All outputs are optional. If needed, for example, user can assign an empty
string to the 1st output name of that Gradient to skip the generation of dY/dW.
Note that the concept of optional outputs can also be found in ONNX's RNN, GRU,
and LSTM.

Gradient operator can compute derivative against intermediate tensors. For
example, the gradient of Y with respect to H can be done via

```
W --> Conv --> H --> Gemm --> Y
^ | ^
| | |
X | Z
.-------' |
| .----------'
| | (H/Z is the 1st/2nd input of Gradient as shown in "xs")
v v
Gradient(xs=["H", "Z"], y="Y")
| |
| '-----------------------------------> dY/dH (1st output of Gradient)
|
'---------------------------------------> dY/dZ (2nd output of Gradient)
```

It is possible to represent high-order differentiation using Gradient operators.
For example, given the following linear model:

```
W --> Gemm --> Y --> Loss --> O
^ ^
| |
X L
```

To compute the 2nd order derivative of O with respect to W (denoted by
d^2O/dW^2), one can do

```
W --> Gemm --> Y --> Loss --> O
| ^ ^
| | |
| X .------------L
| | | |
| | | v
+------+-+> Gradient(xs=["X", "W"], zs=["L"], y="O") ---> dO/dX (1st output of Gradient)
| | | |
| | | '---> dO/dW (2nd output of Gradient)
| v v
'---> Gradient(xs=["X", "W"], zs=["L"], y="dO/dW") ---> d(dO/dW)dX (1st output of
| Gradient)
|
|
'---> d^2O/dW^2 (2nd output of Gradient)
```

The tensors named in attributes "xs", "zs", and "y" define the differentiated
computation graph, and the inputs to Gradient node define the values at
which the gradient is computed. We can feed different tensors to the identified
graph.
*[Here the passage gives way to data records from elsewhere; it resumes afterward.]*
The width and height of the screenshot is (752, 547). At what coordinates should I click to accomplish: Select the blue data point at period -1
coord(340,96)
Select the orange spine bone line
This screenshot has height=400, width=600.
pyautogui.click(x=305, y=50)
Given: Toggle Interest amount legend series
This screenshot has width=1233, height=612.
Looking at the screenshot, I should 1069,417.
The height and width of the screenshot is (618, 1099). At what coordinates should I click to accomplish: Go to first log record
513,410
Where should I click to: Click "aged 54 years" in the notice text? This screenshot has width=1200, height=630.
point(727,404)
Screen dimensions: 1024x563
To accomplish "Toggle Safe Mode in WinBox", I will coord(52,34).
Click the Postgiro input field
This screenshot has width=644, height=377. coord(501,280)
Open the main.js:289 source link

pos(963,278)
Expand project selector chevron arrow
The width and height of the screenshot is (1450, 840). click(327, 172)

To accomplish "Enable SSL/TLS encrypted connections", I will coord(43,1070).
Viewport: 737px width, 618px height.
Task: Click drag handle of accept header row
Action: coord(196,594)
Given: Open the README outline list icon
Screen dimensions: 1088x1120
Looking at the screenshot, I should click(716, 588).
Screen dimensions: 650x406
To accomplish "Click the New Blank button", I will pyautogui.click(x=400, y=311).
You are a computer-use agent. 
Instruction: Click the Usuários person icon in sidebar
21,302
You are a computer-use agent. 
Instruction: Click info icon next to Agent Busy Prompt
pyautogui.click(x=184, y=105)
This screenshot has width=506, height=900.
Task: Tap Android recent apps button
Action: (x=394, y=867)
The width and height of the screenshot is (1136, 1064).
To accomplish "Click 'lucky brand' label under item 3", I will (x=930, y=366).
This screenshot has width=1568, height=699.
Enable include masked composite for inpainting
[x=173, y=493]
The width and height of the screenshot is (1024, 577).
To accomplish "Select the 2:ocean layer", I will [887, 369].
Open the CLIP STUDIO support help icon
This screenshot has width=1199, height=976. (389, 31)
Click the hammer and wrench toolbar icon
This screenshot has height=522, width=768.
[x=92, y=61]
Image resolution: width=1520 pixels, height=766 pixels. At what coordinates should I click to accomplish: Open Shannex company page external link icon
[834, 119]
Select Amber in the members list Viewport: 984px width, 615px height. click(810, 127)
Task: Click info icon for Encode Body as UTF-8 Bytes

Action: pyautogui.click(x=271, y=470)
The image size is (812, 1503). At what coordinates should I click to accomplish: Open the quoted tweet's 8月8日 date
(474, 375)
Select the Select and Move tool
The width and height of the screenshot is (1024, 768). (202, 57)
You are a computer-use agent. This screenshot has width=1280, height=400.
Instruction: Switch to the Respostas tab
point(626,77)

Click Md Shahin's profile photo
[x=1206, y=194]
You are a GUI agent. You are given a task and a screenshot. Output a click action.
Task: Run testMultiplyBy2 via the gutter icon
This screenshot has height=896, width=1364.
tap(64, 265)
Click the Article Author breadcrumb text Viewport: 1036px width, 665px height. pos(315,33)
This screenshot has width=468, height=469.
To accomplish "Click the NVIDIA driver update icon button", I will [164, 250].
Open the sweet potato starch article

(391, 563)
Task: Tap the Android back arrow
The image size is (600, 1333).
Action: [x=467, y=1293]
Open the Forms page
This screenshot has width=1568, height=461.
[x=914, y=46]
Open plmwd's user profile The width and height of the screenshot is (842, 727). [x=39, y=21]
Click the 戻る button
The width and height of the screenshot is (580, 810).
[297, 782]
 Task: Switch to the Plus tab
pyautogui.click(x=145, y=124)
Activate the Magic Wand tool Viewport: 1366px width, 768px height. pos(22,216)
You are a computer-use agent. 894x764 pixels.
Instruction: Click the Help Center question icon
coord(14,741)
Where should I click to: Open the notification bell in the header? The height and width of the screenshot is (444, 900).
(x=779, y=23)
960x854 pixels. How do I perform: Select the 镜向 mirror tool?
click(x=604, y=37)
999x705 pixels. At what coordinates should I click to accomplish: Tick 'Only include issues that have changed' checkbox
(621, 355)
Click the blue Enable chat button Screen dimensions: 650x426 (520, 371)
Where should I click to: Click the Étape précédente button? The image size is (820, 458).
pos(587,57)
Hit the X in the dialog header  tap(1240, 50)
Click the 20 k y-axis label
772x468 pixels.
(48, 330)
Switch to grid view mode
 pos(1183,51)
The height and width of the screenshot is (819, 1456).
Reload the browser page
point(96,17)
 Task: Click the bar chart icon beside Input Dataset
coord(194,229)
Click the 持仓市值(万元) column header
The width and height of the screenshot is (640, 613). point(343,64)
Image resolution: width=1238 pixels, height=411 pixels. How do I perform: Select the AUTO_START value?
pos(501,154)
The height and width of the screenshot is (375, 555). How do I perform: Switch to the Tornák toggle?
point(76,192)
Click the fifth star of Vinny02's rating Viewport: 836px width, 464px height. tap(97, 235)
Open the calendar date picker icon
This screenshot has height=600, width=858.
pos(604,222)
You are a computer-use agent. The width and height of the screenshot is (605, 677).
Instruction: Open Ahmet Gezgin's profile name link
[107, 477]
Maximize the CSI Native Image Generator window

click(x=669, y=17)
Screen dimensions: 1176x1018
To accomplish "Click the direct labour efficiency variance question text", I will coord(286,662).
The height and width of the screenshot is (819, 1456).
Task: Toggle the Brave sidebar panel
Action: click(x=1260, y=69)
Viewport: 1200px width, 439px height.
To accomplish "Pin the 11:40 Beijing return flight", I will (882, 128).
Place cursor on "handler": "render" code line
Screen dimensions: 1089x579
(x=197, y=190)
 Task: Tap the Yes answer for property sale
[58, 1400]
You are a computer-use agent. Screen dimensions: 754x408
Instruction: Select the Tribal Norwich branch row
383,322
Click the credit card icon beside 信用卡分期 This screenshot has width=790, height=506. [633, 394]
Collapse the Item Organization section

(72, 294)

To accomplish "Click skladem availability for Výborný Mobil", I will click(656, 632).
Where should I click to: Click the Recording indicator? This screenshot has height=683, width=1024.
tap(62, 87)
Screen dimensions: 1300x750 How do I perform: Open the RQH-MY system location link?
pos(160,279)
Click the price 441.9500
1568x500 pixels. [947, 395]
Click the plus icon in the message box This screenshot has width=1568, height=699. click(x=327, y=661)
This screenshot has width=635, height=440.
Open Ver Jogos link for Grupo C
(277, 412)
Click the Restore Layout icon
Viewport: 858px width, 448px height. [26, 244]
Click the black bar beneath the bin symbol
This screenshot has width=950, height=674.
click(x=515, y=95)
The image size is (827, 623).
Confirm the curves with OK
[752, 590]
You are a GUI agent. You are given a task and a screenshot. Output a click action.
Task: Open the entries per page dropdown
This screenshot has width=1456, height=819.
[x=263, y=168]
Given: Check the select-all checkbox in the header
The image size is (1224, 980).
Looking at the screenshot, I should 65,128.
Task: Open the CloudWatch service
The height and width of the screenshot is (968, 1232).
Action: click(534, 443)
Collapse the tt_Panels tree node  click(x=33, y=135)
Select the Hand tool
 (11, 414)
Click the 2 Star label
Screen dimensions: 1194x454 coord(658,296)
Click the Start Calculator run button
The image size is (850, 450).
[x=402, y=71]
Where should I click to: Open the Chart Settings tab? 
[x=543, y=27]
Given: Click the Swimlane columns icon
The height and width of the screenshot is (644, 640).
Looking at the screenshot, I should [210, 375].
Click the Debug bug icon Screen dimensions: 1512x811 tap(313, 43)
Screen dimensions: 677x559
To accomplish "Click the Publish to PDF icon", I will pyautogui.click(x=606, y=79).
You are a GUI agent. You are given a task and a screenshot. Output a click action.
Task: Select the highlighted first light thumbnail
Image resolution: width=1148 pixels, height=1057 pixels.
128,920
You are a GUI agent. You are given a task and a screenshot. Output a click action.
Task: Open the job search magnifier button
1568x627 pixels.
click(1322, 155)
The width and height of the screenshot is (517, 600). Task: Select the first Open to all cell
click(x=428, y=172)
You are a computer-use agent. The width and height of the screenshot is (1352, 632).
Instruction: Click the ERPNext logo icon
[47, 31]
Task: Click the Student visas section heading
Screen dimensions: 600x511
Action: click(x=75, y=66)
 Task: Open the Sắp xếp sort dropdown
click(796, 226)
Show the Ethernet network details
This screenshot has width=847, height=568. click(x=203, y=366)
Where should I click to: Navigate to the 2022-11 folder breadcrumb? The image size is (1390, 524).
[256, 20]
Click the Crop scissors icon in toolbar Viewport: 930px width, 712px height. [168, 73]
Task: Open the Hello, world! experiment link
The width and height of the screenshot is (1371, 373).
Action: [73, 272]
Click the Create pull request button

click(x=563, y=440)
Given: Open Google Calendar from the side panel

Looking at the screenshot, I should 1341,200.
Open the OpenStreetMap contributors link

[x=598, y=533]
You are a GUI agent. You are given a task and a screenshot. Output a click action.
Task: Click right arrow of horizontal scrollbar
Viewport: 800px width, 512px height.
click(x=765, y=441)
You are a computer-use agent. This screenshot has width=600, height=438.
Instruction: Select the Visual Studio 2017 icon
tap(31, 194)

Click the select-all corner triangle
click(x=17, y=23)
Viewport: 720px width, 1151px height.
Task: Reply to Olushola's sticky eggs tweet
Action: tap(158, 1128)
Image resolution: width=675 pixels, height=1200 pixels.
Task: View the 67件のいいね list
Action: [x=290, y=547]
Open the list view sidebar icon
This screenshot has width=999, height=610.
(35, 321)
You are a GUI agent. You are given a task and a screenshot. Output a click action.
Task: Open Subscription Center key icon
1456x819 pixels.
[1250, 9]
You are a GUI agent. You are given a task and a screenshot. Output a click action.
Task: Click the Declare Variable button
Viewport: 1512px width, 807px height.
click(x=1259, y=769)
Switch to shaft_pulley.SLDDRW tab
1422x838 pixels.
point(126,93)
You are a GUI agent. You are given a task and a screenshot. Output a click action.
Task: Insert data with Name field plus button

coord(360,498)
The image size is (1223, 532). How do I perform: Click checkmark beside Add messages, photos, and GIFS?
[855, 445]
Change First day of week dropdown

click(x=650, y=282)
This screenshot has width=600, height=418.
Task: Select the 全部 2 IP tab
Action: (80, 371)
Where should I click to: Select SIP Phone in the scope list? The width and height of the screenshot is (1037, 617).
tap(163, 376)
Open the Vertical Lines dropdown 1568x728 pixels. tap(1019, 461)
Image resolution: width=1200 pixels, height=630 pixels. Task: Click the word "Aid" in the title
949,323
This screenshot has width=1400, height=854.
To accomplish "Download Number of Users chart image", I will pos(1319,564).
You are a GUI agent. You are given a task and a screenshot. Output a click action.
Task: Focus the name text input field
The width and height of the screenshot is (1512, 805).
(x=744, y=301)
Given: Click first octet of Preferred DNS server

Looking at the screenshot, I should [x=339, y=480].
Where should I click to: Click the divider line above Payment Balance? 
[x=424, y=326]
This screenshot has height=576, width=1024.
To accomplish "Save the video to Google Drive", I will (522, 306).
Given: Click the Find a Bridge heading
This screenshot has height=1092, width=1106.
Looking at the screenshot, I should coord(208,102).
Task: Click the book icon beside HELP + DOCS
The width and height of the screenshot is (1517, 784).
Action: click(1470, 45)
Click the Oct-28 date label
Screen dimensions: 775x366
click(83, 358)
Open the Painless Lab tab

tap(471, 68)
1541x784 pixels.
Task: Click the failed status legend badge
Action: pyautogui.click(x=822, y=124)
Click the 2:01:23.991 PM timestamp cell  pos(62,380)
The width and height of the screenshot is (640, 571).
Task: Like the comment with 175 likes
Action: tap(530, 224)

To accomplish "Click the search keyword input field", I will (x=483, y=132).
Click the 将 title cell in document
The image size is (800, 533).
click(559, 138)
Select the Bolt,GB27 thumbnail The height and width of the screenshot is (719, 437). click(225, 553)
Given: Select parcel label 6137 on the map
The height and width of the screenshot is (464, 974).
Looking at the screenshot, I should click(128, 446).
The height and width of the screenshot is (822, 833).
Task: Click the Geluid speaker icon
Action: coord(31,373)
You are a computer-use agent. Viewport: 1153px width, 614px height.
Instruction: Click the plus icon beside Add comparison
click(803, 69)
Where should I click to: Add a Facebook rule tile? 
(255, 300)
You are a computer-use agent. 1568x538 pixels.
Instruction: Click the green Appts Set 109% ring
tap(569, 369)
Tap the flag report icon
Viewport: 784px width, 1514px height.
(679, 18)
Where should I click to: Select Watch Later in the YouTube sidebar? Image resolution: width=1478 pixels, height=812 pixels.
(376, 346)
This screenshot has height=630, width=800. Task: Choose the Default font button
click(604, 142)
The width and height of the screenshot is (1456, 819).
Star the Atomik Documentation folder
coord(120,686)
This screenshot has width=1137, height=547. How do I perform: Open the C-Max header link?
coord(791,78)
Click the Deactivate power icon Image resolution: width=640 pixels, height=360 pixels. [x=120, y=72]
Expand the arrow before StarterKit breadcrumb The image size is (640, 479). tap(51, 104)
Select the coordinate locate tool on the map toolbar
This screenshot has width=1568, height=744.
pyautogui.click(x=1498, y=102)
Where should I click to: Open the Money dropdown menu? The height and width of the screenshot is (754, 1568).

For example, one can compute the gradient of Y with respect to H at
a specific value of H, H_1, by providing that value as an input to the Gradient
node.

```
W --> Conv --> H --> Gemm --> Y
^ ^
| |
X Z

Z_1 (2nd input of Gradient)
|
v
H_1 --> Gradient(xs=["H", "Z"], y="Y") ---> dY/dH when H = H_1 and Y = Y_1.
|
'------------------------------> dY/dZ (2nd output of Gradient)
```

When the inputs of Gradient are the tensors named in "xs" and "zs", the
computation can be optimized. More specifically, intermediate variables in
forward pass can be reused if the gradient is computed via reverse-mode
auto-differentiation.


#### Version

This version of the operator has been available since version 1 of the 'ai.onnx.training' operator set.

#### Attributes

<dl>
<dt><tt>xs</tt> : list of strings (required)</dt>
<dd>Input tensor names of the differentiated sub-graph. It contains only the necessary differentiated inputs of a (sub-)graph. Variables (usually called intermediate variables) that can be generated from inputs cannot be included in this attribute.</dd>
<dt><tt>y</tt> : string (required)</dt>
<dd>The targeted tensor. It can be viewed as the output of the differentiated function. The attribute "xs" and attribute "zs" are the minimal independent variable set that determines the value of "y".</dd>
<dt><tt>zs</tt> : list of strings</dt>
<dd>Input tensor names of the differentiated sub-graph. It contains only the necessary non-differentiated inputs of a (sub-)graph. Variables (usually called intermediate variables) that can be generated from inputs cannot be included in this attribute.</dd>
</dl>

#### Inputs (1 - &#8734;)

<dl>
<dt><tt>Inputs</tt> (variadic, heterogeneous) : T1</dt>
<dd>The values fed into graph identified by the attributes. The i-th input is the value of the i-th tensor specified in the concatenated list of the attribute "xs" and the attribute "zs". For example, if xs=["A", "B"] and zs=["C"], the first input is used as the value of symbol "A" and the 3rd input is substituted for all the occurrences of "C".</dd>
</dl>

#### Outputs (1 - &#8734;)

<dl>
<dt><tt>Outputs</tt> (variadic, heterogeneous) : T2</dt>
<dd>The gradient of the tensor specified by the attribute "y" with respect to each of tensors specified in the attribute "xs". The i-th output is the gradient of "y" with respect to the i-th tensor specified in the attribute "xs".</dd>
</dl>

#### Type Constraints

<dl>
<dt><tt>T1</tt> : tensor(uint8), tensor(uint16), tensor(uint32), tensor(uint64), tensor(int8), tensor(int16), tensor(int32), tensor(int64), tensor(float16), tensor(float), tensor(double), tensor(string), tensor(bool), tensor(complex64), tensor(complex128)</dt>
<dd>Allow outputs to be any kind of tensor.</dd>
<dt><tt>T2</tt> : tensor(float16), tensor(float), tensor(double)</dt>
<dd>Allow inputs to be any kind of floating-point tensor.</dd>
</dl>

### <a name="ai.onnx.training.GraphCall-1"></a>**ai.onnx.training.GraphCall-1**</a>

The GraphCall operator invokes a graph inside TrainingInfoProto's
algorithm field. The GraphCall inputs and outputs are bound to those of
invoked graph by position. If a graph input has an initializer, that input
is considered optional. All graph outputs are optional.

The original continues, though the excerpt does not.